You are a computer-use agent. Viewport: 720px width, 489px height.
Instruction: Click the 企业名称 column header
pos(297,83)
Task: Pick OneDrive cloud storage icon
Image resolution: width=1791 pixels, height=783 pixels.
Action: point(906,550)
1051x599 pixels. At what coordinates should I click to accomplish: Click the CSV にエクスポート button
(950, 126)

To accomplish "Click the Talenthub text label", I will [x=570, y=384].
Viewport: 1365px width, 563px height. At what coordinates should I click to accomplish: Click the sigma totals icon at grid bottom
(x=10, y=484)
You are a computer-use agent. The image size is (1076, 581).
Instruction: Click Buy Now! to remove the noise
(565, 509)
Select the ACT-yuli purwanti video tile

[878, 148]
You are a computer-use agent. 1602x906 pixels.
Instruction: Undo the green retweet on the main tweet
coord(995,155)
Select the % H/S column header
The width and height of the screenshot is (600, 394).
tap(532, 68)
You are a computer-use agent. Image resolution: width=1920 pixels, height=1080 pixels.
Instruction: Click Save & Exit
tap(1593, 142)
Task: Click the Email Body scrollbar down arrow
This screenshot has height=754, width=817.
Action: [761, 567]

#### Challenge
Rewrite all of the records above, substituting "desktop automation assistant" for every occurrence of "computer-use agent" and leaving everything else unchanged.

#### Answer to this exercise
You are a desktop automation assistant. Viewport: 720px width, 489px height.
Instruction: Click the 企业名称 column header
pos(297,83)
Task: Pick OneDrive cloud storage icon
Image resolution: width=1791 pixels, height=783 pixels.
Action: point(906,550)
1051x599 pixels. At what coordinates should I click to accomplish: Click the CSV にエクスポート button
(950, 126)

To accomplish "Click the Talenthub text label", I will [x=570, y=384].
Viewport: 1365px width, 563px height. At what coordinates should I click to accomplish: Click the sigma totals icon at grid bottom
(x=10, y=484)
You are a desktop automation assistant. The image size is (1076, 581).
Instruction: Click Buy Now! to remove the noise
(565, 509)
Select the ACT-yuli purwanti video tile

[878, 148]
You are a desktop automation assistant. 1602x906 pixels.
Instruction: Undo the green retweet on the main tweet
coord(995,155)
Select the % H/S column header
The width and height of the screenshot is (600, 394).
tap(532, 68)
You are a desktop automation assistant. Image resolution: width=1920 pixels, height=1080 pixels.
Instruction: Click Save & Exit
tap(1593, 142)
Task: Click the Email Body scrollbar down arrow
This screenshot has height=754, width=817.
Action: [761, 567]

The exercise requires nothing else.